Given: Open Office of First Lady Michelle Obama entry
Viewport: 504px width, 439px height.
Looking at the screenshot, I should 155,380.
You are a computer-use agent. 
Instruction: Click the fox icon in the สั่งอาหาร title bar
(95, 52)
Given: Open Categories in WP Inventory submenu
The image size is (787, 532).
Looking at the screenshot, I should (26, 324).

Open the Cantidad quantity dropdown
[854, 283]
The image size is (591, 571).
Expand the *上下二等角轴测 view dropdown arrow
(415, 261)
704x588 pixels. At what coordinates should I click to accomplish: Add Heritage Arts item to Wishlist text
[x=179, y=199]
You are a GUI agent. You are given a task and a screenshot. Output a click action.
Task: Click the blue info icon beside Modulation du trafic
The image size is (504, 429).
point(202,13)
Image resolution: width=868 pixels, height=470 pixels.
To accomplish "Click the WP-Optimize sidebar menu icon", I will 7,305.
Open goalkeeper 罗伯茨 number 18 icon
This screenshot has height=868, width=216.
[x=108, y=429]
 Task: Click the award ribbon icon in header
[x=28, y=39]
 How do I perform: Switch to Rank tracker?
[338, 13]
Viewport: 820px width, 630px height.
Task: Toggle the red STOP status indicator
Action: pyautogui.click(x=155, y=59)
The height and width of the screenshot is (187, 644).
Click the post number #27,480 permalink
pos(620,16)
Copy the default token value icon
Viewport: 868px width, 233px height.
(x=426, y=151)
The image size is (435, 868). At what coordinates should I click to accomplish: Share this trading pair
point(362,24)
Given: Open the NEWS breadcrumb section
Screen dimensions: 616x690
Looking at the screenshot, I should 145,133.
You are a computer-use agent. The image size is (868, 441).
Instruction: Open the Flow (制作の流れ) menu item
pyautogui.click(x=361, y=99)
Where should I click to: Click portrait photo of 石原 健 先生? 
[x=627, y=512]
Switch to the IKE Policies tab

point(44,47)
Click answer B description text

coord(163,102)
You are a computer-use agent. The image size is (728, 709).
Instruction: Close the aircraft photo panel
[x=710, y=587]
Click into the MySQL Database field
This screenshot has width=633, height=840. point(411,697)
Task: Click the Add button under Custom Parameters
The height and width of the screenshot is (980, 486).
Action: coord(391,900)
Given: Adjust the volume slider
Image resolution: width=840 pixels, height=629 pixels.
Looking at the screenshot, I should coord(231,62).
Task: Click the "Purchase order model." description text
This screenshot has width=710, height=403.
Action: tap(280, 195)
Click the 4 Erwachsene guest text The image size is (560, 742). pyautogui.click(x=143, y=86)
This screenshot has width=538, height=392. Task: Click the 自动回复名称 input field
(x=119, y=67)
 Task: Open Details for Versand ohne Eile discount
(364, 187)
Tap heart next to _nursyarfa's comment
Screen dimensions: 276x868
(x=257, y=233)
◇ ◇ ◇
Each line of the listing is to be printed again, unchanged.

Given: Open Office of First Lady Michelle Obama entry
Viewport: 504px width, 439px height.
Looking at the screenshot, I should 155,380.
You are a computer-use agent. 
Instruction: Click the fox icon in the สั่งอาหาร title bar
(95, 52)
Given: Open Categories in WP Inventory submenu
The image size is (787, 532).
Looking at the screenshot, I should (26, 324).

Open the Cantidad quantity dropdown
[854, 283]
The image size is (591, 571).
Expand the *上下二等角轴测 view dropdown arrow
(415, 261)
704x588 pixels. At what coordinates should I click to accomplish: Add Heritage Arts item to Wishlist text
[x=179, y=199]
You are a GUI agent. You are given a task and a screenshot. Output a click action.
Task: Click the blue info icon beside Modulation du trafic
The image size is (504, 429).
point(202,13)
Image resolution: width=868 pixels, height=470 pixels.
To accomplish "Click the WP-Optimize sidebar menu icon", I will 7,305.
Open goalkeeper 罗伯茨 number 18 icon
This screenshot has height=868, width=216.
[x=108, y=429]
 Task: Click the award ribbon icon in header
[x=28, y=39]
 How do I perform: Switch to Rank tracker?
[338, 13]
Viewport: 820px width, 630px height.
Task: Toggle the red STOP status indicator
Action: pyautogui.click(x=155, y=59)
The height and width of the screenshot is (187, 644).
Click the post number #27,480 permalink
pos(620,16)
Copy the default token value icon
Viewport: 868px width, 233px height.
(x=426, y=151)
The image size is (435, 868). At what coordinates should I click to accomplish: Share this trading pair
point(362,24)
Given: Open the NEWS breadcrumb section
Screen dimensions: 616x690
Looking at the screenshot, I should 145,133.
You are a computer-use agent. The image size is (868, 441).
Instruction: Open the Flow (制作の流れ) menu item
pyautogui.click(x=361, y=99)
Where should I click to: Click portrait photo of 石原 健 先生? 
[x=627, y=512]
Switch to the IKE Policies tab

point(44,47)
Click answer B description text

coord(163,102)
You are a computer-use agent. The image size is (728, 709).
Instruction: Close the aircraft photo panel
[x=710, y=587]
Click into the MySQL Database field
This screenshot has width=633, height=840. point(411,697)
Task: Click the Add button under Custom Parameters
The height and width of the screenshot is (980, 486).
Action: coord(391,900)
Given: Adjust the volume slider
Image resolution: width=840 pixels, height=629 pixels.
Looking at the screenshot, I should coord(231,62).
Task: Click the "Purchase order model." description text
This screenshot has width=710, height=403.
Action: tap(280, 195)
Click the 4 Erwachsene guest text The image size is (560, 742). pyautogui.click(x=143, y=86)
This screenshot has width=538, height=392. Task: Click the 自动回复名称 input field
(x=119, y=67)
 Task: Open Details for Versand ohne Eile discount
(364, 187)
Tap heart next to _nursyarfa's comment
Screen dimensions: 276x868
(x=257, y=233)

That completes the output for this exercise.